1. food and water dishes

2. 3 to 7 days worth of canned (pop-top) or dry food

3. garbage bags for clean up

4. disposable litter pans and cat litter if you have a cat (aluminum roasting pans work well)

5. extra collar/harnesses and leashes

6. photocopies of your pets' medical records

7. any medications your pet takes

8. bottled water, for both people and pets

Consider keeping some or all of these in your vehicle as well as clothing for yourself and your family.

Keep pet carriers and gloves in a coat closet near your door… or at the very least, in the laundry room or some other room near the front or back door.

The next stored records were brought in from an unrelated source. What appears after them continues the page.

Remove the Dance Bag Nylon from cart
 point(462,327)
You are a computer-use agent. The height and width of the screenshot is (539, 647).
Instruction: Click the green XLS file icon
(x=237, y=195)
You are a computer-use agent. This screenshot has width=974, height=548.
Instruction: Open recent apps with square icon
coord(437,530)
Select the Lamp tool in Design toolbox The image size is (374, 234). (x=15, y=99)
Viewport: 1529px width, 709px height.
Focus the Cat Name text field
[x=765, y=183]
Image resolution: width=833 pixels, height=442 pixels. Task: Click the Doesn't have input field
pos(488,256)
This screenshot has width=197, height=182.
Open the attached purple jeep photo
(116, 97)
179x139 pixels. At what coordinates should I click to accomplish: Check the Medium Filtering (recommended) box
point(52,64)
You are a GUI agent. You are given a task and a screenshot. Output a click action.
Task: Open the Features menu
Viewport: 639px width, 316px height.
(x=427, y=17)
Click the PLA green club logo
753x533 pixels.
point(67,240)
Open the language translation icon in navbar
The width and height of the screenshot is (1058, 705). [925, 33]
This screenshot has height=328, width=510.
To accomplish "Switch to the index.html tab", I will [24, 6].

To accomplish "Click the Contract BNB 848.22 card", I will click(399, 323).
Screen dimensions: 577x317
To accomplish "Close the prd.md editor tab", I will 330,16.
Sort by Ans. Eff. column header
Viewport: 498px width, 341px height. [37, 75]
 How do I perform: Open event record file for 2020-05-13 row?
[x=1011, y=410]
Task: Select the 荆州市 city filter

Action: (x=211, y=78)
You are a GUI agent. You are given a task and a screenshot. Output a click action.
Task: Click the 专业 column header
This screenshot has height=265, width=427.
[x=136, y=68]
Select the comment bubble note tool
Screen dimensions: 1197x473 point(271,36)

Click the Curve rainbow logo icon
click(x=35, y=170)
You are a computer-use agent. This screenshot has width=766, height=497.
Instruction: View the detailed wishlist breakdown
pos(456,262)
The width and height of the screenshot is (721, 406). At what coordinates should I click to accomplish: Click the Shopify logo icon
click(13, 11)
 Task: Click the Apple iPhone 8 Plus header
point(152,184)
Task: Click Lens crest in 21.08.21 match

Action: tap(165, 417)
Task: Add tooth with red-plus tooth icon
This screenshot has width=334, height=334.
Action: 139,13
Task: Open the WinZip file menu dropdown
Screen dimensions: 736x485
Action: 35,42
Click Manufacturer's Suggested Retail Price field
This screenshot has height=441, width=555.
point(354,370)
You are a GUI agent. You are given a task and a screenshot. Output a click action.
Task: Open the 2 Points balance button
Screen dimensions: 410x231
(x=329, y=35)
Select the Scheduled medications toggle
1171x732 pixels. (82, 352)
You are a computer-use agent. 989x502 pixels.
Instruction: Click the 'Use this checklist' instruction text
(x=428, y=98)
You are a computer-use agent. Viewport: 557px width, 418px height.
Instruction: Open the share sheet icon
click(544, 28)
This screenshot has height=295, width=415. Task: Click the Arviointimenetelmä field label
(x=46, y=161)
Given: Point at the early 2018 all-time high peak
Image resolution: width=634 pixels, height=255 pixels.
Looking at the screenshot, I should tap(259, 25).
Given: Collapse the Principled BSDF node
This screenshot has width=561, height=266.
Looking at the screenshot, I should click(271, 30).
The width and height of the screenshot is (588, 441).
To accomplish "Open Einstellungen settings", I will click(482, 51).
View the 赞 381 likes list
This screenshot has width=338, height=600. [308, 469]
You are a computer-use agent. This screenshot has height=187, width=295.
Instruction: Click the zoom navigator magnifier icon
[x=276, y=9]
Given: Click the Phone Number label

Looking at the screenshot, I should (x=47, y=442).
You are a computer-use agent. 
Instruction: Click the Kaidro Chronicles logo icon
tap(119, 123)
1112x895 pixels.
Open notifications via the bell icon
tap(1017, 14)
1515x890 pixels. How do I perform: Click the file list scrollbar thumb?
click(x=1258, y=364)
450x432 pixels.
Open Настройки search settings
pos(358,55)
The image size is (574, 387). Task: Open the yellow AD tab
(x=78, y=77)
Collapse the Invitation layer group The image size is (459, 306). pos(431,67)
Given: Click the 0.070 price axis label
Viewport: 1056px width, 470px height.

If you have horses or other livestock, keep a horse trailer close to your house. Having to get the trailer and your livestock all at the same time when you need to evacuate wastes time; having at least the trailer nearby and ready to hitch saves time and allows you to round up your animals more quickly and efficiently.

Although we can't foresee when or if we will ever need to evacuate our homes due to flooding, fire or other disaster, it's best to be prepared, just in case. Our pets depend upon us, just as our children do, and keeping their safety as well as our own in mind by being prepared can keep a major disaster from becoming a deadly one.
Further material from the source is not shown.